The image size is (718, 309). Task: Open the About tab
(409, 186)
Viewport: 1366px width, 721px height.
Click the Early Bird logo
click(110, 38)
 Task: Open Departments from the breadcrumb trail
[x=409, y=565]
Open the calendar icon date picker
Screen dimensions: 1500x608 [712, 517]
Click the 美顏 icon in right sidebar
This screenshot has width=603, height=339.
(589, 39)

━━━

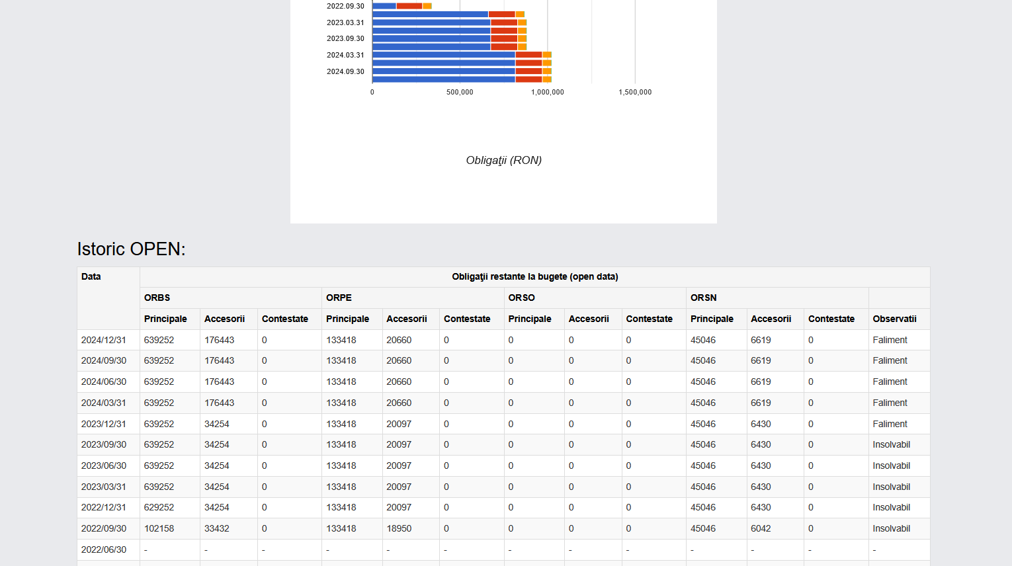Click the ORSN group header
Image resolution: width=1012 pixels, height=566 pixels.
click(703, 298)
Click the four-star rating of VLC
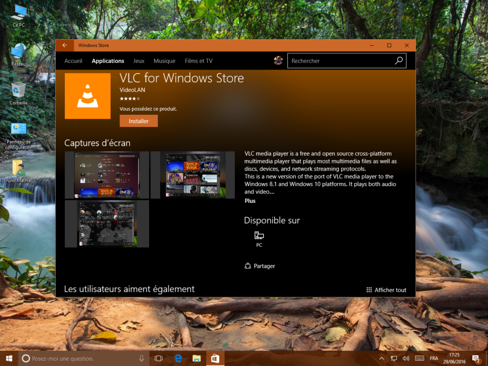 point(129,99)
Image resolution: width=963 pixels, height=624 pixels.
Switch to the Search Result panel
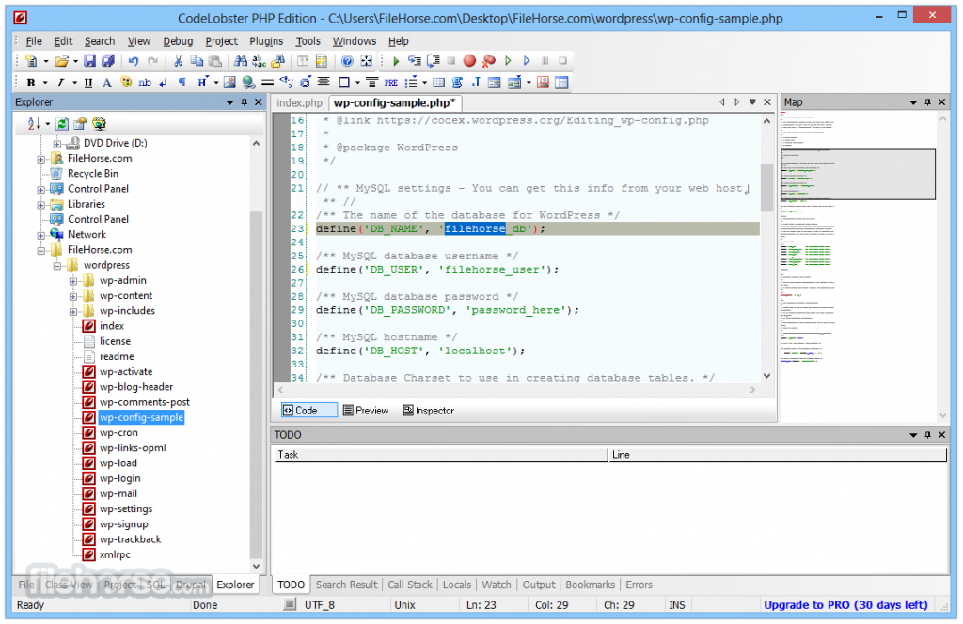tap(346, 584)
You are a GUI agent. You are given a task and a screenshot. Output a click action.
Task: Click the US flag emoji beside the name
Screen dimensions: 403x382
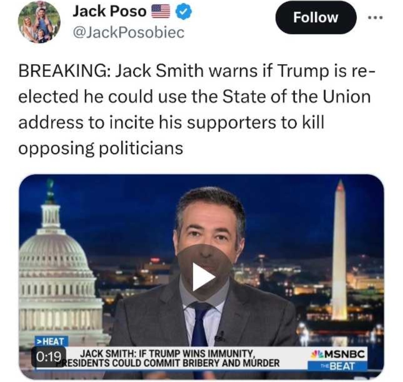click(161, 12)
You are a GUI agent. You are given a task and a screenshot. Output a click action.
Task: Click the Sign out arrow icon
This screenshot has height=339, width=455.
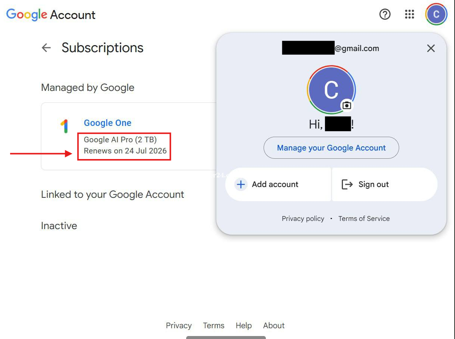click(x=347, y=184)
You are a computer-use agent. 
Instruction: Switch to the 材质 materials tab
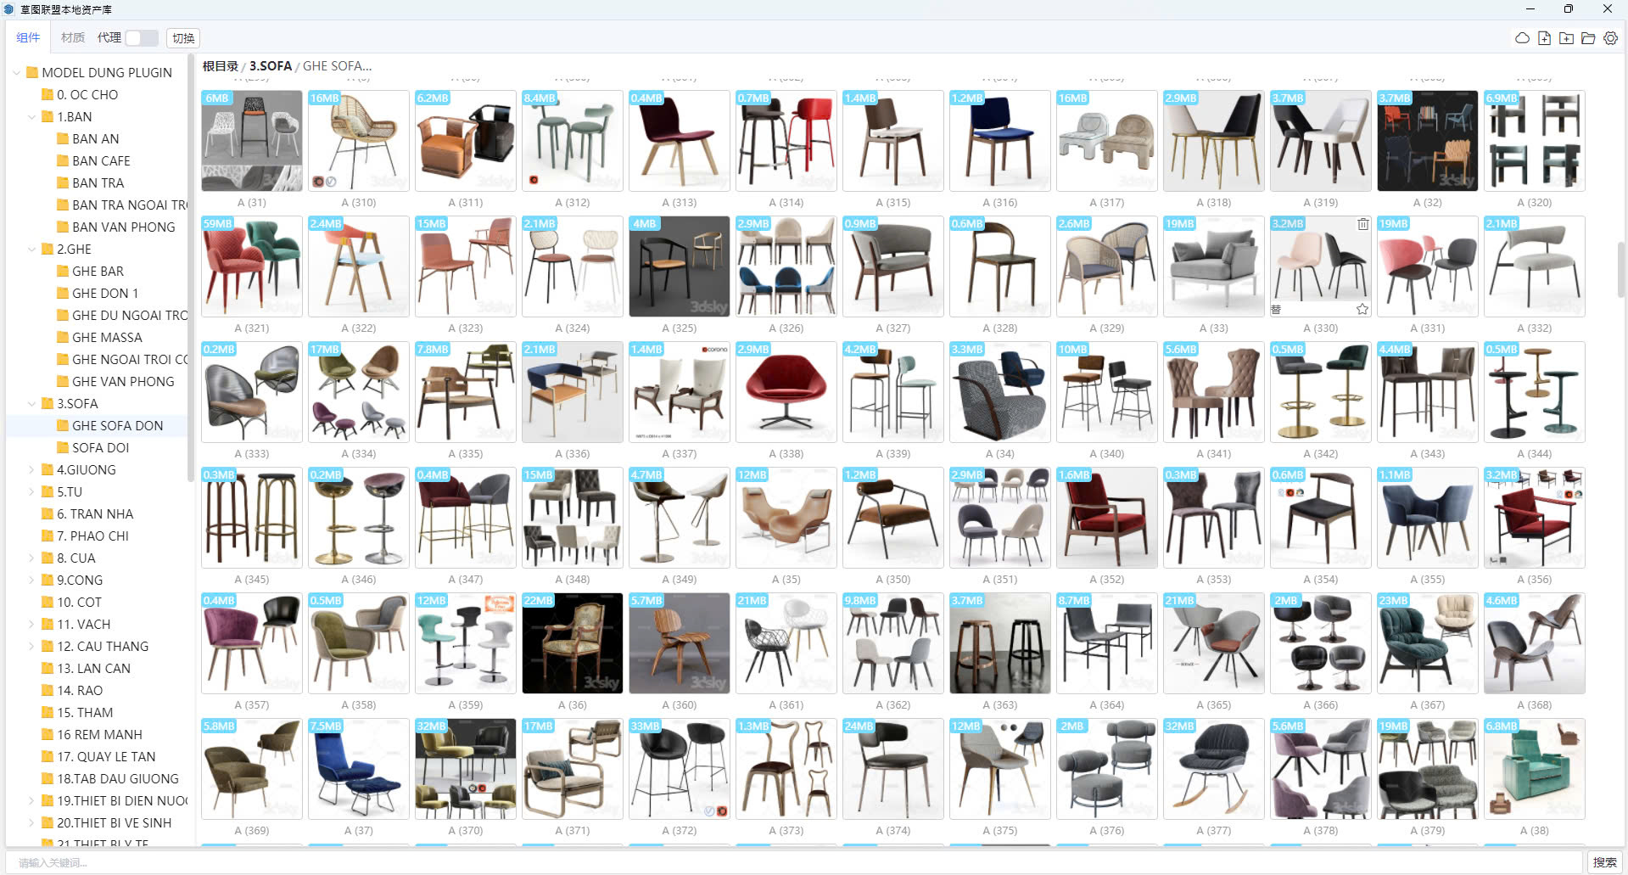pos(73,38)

━━━

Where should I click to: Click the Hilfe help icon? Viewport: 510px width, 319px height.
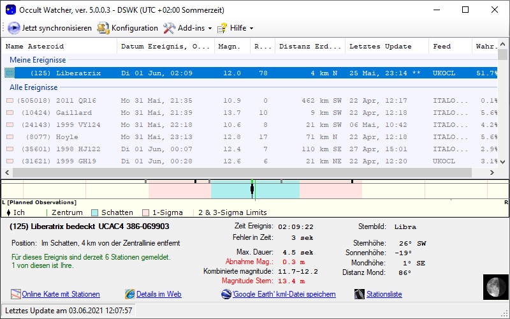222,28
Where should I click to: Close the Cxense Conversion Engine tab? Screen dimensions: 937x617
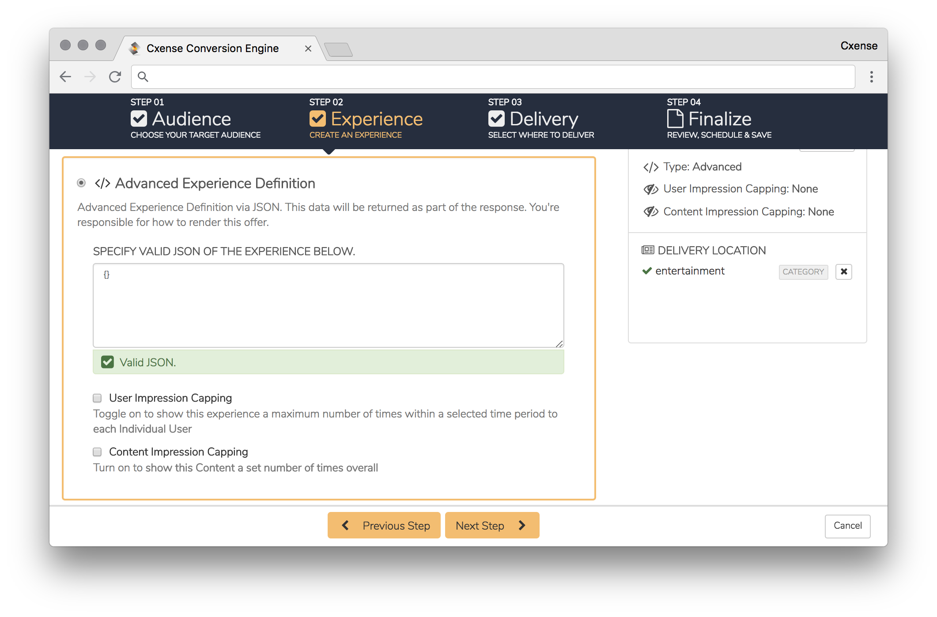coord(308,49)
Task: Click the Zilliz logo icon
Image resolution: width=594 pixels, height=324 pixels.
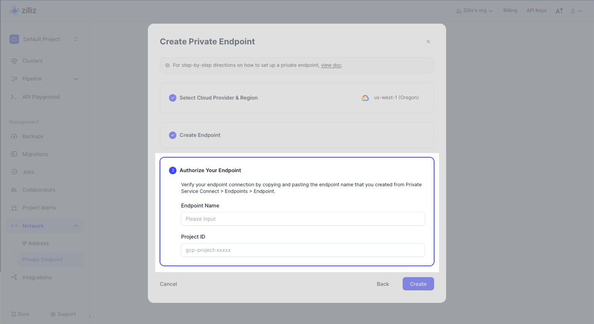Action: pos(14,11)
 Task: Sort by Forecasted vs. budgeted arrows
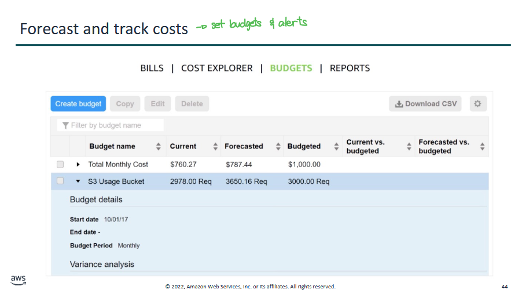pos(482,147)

━━━

Look above for the line holding "The image size". Print it and every line after it, exactly, through the line holding "Click the 美顏 icon in right sidebar".

Output.
The image size is (718, 309). Task: Open the About tab
(409, 186)
Viewport: 1366px width, 721px height.
Click the Early Bird logo
click(110, 38)
 Task: Open Departments from the breadcrumb trail
[x=409, y=565]
Open the calendar icon date picker
Screen dimensions: 1500x608 [712, 517]
Click the 美顏 icon in right sidebar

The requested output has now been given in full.